ACTION ITEM
Look below for the line holding "Click the red record button icon" and the line holding "This screenshot has width=1130, height=583.". Transcribe exactly those lines and all lines between them, nothing more.

═════ DATA RECORDS

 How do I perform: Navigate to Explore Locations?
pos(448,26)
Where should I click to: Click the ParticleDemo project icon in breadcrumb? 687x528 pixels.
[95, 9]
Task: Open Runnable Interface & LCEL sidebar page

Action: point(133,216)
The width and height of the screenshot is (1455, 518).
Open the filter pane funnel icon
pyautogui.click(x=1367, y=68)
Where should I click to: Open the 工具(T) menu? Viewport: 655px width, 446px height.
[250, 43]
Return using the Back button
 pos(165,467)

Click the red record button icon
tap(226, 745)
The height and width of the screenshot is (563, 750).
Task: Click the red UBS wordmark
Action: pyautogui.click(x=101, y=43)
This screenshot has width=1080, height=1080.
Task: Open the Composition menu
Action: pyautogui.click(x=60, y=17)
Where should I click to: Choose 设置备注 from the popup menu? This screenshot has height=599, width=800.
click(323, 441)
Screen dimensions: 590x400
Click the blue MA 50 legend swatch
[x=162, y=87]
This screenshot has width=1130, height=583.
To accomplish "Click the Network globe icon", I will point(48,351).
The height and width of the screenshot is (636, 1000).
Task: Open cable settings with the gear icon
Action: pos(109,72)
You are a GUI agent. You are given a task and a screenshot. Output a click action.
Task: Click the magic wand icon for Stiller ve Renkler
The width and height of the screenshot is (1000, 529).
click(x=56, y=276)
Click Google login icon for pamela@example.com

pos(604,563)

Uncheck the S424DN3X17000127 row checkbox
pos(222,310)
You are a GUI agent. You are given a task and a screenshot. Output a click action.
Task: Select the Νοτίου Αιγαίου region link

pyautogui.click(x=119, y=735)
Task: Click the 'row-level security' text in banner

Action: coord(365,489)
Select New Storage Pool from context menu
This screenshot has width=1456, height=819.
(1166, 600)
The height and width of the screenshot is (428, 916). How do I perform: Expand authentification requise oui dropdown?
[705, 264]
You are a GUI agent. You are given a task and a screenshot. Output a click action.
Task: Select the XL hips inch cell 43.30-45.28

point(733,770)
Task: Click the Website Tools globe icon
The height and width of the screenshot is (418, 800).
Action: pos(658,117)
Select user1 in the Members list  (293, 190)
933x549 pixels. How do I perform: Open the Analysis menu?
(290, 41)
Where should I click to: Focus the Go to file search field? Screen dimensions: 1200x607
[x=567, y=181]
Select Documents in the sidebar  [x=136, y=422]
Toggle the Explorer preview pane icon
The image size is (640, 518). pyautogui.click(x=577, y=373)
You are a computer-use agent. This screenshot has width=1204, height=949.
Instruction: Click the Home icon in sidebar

══════════

ANSWER TO THE PROBLEM
Click the red record button icon
tap(226, 745)
The height and width of the screenshot is (563, 750).
Task: Click the red UBS wordmark
Action: pyautogui.click(x=101, y=43)
This screenshot has width=1080, height=1080.
Task: Open the Composition menu
Action: pyautogui.click(x=60, y=17)
Where should I click to: Choose 设置备注 from the popup menu? This screenshot has height=599, width=800.
click(323, 441)
Screen dimensions: 590x400
Click the blue MA 50 legend swatch
[x=162, y=87]
This screenshot has width=1130, height=583.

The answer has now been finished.